**Задание 1**
Перепишите из отрывка о Набокове кусок от «Герой Иванова такой» до «трусливую метафизическую ложь.».
**Задание 2**
Объясните по отрывку о Набокове, почему герой Иванова не хочет прятаться от жизни в фантазии и воспоминания.
**Задание 3**
Продолжите отрывок о Набокове и «Распаде атома» после его последнего предложения.

==== Отрывок текста ====

В “Машеньке” “изгнанник Набоков получает возможность усилием воображения и памяти превратить потерянное в сверхреальное, вечно сущее и потому быть счастливым вопреки любой утрате:
Вдали от ропота изгнанья
живут мои воспоминанья
в какой-то неземной тиши.
Бессмертно все, что невозвратно,
и в этой вечности обратной —
блаженство гордое души.
(└Весна“, 1925)”38.
Герой Иванова такой возможности не получает, он ее и не желает, ибо это вытеснение обрастающей его уродливой яви фантазией и воспоминаниями осознает не как освобождение, а как трусливую метафизическую ложь.
Набоков чуток к отвратительному и уродливому, от которых русская классическая литература предпочитала гадливо отворачиваться. В “Машеньке” “по широкой улице уже шагал, постукивая палкой, сгорбленный старик в черной пелерине и, кряхтя, нагибался, когда острие палки выбивало окурок. ‹…› Несколько проституток разгуливали взад и вперед, позевывая и болтая с подозрительными господами в поднятых воротниках пальто”39. Во втором романе — “Короле, даме, валете” — “однажды собаку вырвало на пороге мясной лавки; однажды ребенок поднял с панели и губами стал надувать нечто, похожее на соску, желтое, прозрачное; однажды простуженный старик в трамвае пальнул мокротой…”40
Но мир для Набокова может быть и прекрасен в своих самых обыденных проявлениях: “Солнце поднималось все выше, равномерно озарялся город, и улица оживала, теряла свое странное теневое очарование. Ганин шел посреди мостовой, слегка раскачивая в руках плотные чемоданы, и думал о том, что давно не чувствовал себя таким здоровым, сильным, готовым на всякую борьбу. И то, что он все замечал с какой-то свежей любовью — и тележки, что катили на базар, и тонкие, еще сморщенные листики, и разноцветные рекламы, которые человек в фартуке клеил по окату будки, — это и было тайным поворотом, пробужденьем его”41. Для героя “Распада атома” красота проблескивает только или в ноющем, изгрызенном годами воспоминании, или в воображении, пытающемся воспарить над серым парижским асфальтом и бескрыло падающим вниз.

==== Данные задания ====

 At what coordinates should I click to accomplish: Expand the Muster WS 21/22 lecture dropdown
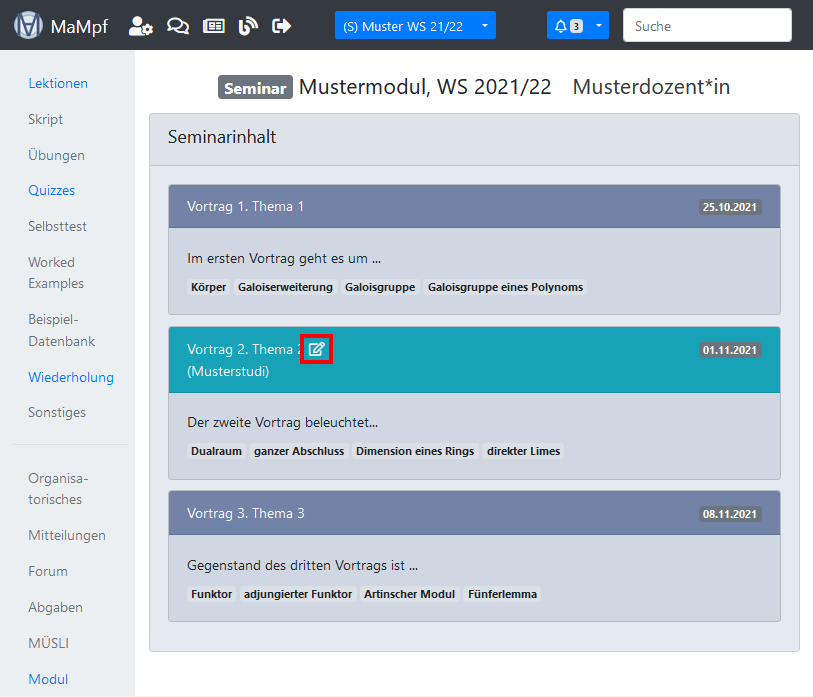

====
==== Данные задания ====

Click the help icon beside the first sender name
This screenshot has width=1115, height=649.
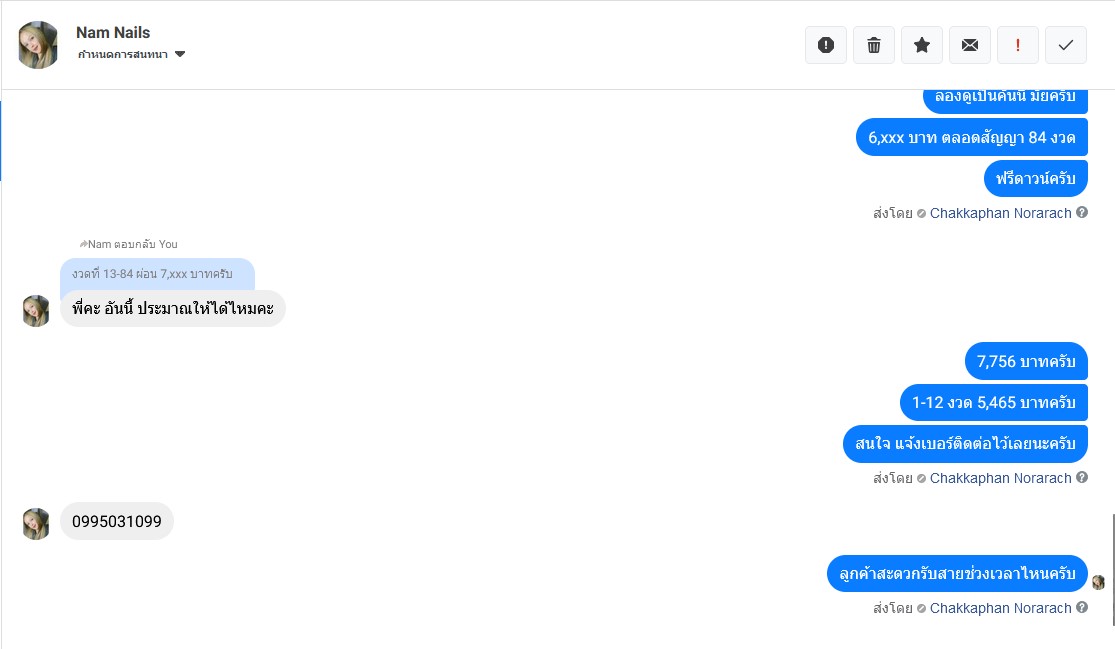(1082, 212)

====
==== Данные задания ====

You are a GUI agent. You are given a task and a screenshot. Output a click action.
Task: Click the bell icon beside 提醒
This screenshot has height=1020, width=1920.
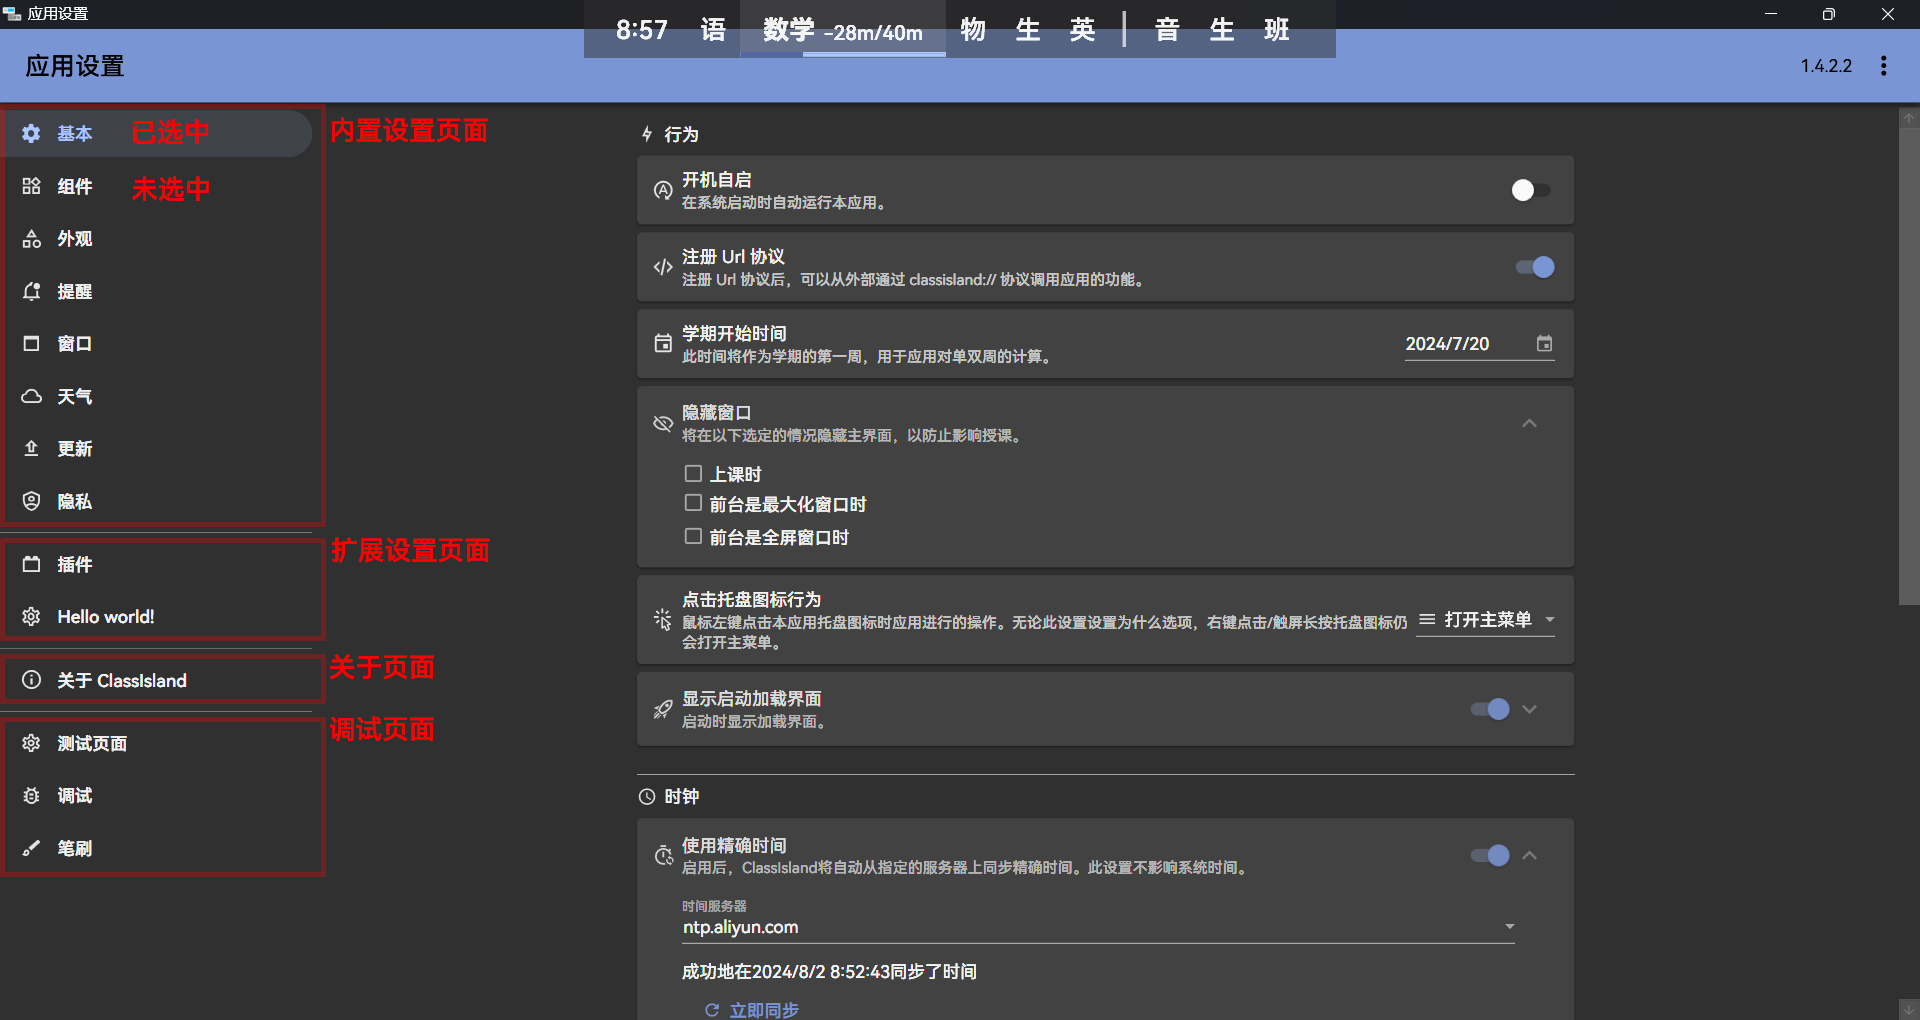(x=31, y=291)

====

**Ответ 1**
Герой Иванова такой возможности не получает, он ее и не желает, ибо это вытеснение обрастающей его уродливой яви фантазией и воспоминаниями осознает не как освобождение, а как трусливую метафизическую ложь.

**Ответ 2**
Он видит в такой замене уродливой жизни фантазией и воспоминаниями не освобождение, а трусливую метафизическую ложь.

**Ответ 3**
При всем радикальном новаторстве Набоков был укоренен в традиции Серебряного века — в акмеизме и в символизме: “Именно акмеизм особо выделяет чувственные детали и остроту восприятия, что, как мы знаем, имело для Набокова принципиальное значение ‹…›. И именно символизм проповедовал такой тип метафизического дуализма — или отделение видимых явлений от └высшей“ духовной реальности, — который лежит в основе набоковского подхода к потусторонней действительности. Короче, искусство Набокова представляет собою уникальный образец примирения характеристических черт обоих литературных движений, опровергая тем самым поверхностное представление о полной их и непреодолимой противоположности”42.
Мотиву мистической любви В. Сирин тоже отдал щедрую, хотя и прикровенную дань: “‹…› Заимствованная у Блока ведущая тема набоковской поэзии воплощает платоновскую идею, согласно которой в любви, этом чувстве, восстанавливающем трансцендентальную цельность бытия, души человеческие взыскуют объединения со своими половинами, от которых отделены были при воплощении. ‹…› Эта мистическая концепция любви ‹…› пережила юношескую поэзию Набокова. Избавившись от несколько наивного пафоса и став более утонченной, она осуществляется в большинстве крупнейших произведений автора”43.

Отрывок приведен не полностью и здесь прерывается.